That's the name of the game with Apple development, unfortunately. Every year, I get excited for all these cool new SwiftUI features at WWDC and wait 2+ years to actually use them.
I actually think that Apple intentionally makes compelling features just so they can drive people to newer versions of the OS (and therefore to newer phones).
Well for two years in a row they did not remove support for iPhones. So iOS 15 will support the same devices as iOS 13 did. So it seems they are now less driving people to new phones.
I think the emoji are more driving people updating the OS than any features. And developers will only update their minimum target if people leave behind that version.
The jury is still out on "less driving" (though my intuition agrees with you).
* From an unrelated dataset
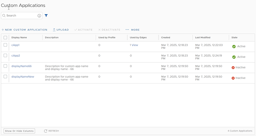Click the search info icon
The image size is (256, 136).
39,15
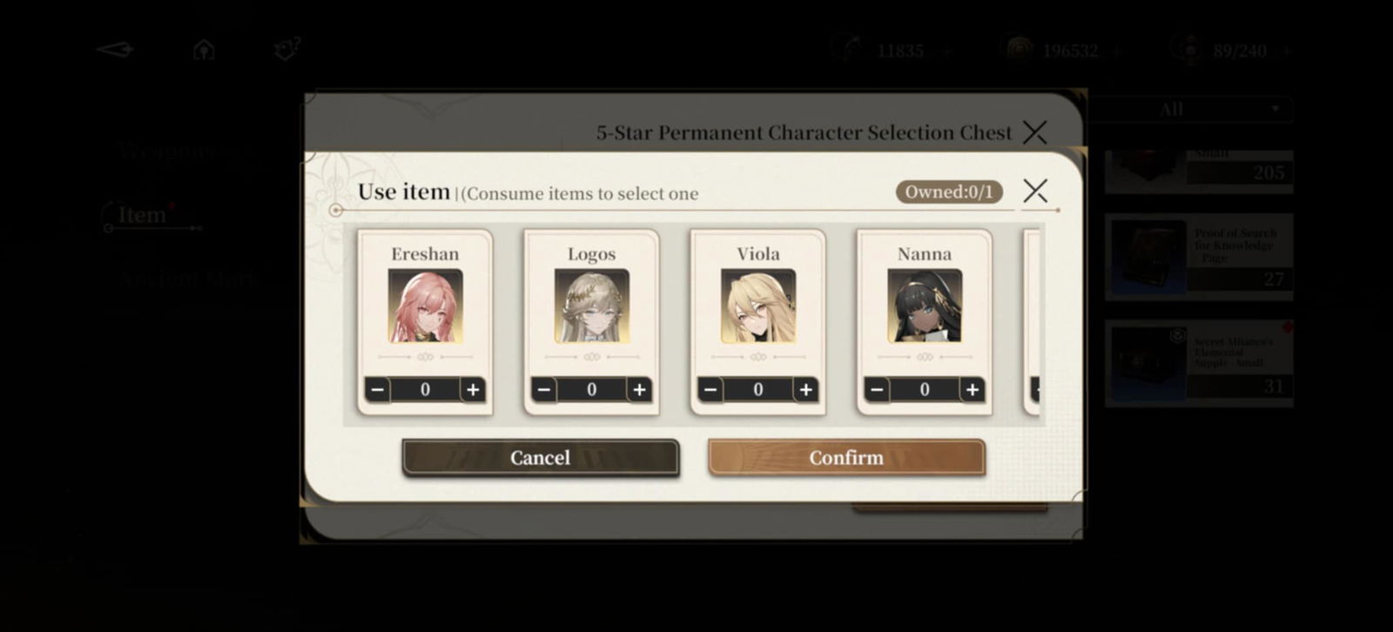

Here are some things that they are doing to "softly drive" people to newer phones:
- Emoji
- iMessage features (like Memoji stickers)
- Non-resource-intensive privacy features (such as choosing individual photos for an app to access)
- Pushing app developers to newer SDKs (which makes them change code and put in more work to support older iOS versions even if they can after making use of a new API)
- Extra RAM usage for the iOS versions due to additional background tasks that cannot be disabled
There are more (as a long-time device user I regularly see examples), but I'm limiting myself to 15min on this reply.
Oh, absolutely. I got excited for the SwiftUI .toolbar modifier last year. It was wildly broken during the betas, and they just... didn't fix it for iOS 14's launch.
No idea if it works now, but definitely a lesson in the dangers of the new and shiny.